# Given information
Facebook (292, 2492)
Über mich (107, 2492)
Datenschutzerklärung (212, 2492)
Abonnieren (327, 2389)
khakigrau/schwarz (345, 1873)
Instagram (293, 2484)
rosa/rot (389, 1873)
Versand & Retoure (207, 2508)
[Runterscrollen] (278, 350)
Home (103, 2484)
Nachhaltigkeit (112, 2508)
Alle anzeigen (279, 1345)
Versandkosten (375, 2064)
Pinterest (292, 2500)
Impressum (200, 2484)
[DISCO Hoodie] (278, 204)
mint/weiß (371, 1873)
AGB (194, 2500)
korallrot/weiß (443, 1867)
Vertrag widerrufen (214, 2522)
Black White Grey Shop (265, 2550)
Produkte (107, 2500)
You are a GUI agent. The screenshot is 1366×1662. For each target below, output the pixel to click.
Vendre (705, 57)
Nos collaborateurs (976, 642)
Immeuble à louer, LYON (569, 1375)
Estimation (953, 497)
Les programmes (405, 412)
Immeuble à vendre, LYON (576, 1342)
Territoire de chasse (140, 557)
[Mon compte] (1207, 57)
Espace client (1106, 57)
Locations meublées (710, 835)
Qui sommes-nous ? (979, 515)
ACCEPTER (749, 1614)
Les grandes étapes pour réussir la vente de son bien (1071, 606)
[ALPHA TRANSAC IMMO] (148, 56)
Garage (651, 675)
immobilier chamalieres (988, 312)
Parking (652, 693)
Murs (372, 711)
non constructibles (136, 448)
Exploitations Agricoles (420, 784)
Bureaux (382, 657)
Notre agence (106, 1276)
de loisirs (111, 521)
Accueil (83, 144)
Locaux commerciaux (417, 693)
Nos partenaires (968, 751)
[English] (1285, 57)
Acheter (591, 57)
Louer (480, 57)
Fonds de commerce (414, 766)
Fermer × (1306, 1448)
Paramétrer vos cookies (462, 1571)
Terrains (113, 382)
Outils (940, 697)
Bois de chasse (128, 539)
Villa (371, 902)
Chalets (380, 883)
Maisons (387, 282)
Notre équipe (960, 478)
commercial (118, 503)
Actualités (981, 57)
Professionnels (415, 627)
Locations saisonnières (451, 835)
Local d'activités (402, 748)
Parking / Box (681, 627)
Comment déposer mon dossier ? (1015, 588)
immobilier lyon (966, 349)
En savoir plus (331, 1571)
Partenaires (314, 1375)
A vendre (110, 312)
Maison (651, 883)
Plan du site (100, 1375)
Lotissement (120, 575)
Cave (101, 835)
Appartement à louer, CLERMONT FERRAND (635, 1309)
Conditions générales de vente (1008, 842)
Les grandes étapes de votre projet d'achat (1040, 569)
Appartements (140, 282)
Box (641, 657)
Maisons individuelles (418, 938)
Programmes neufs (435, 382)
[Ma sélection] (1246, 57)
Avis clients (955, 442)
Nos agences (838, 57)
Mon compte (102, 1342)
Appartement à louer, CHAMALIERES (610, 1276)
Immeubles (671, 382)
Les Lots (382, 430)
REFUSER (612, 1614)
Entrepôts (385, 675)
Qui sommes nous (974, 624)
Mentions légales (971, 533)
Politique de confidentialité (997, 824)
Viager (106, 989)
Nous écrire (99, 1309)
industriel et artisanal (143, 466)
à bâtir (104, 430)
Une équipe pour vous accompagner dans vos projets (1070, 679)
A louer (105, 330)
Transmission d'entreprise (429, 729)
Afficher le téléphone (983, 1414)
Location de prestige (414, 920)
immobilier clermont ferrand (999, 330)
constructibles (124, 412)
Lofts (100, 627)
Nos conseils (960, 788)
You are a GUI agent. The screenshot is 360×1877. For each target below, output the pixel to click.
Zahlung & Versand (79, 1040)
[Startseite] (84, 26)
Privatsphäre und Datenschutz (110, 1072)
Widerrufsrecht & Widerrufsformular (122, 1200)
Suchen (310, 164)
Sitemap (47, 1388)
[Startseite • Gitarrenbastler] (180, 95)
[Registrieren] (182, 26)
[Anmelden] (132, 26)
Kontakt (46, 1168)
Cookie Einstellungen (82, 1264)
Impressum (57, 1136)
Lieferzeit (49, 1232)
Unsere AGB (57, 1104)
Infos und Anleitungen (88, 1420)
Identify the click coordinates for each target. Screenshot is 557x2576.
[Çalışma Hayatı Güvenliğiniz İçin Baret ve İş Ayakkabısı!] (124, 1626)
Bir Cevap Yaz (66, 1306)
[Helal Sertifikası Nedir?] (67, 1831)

# The problem
All lines with the string "grandes" must be copied from the data.

# Written solution
Les grandes étapes pour réussir la vente de son bien (1071, 606)
Les grandes étapes de votre projet d'achat (1040, 569)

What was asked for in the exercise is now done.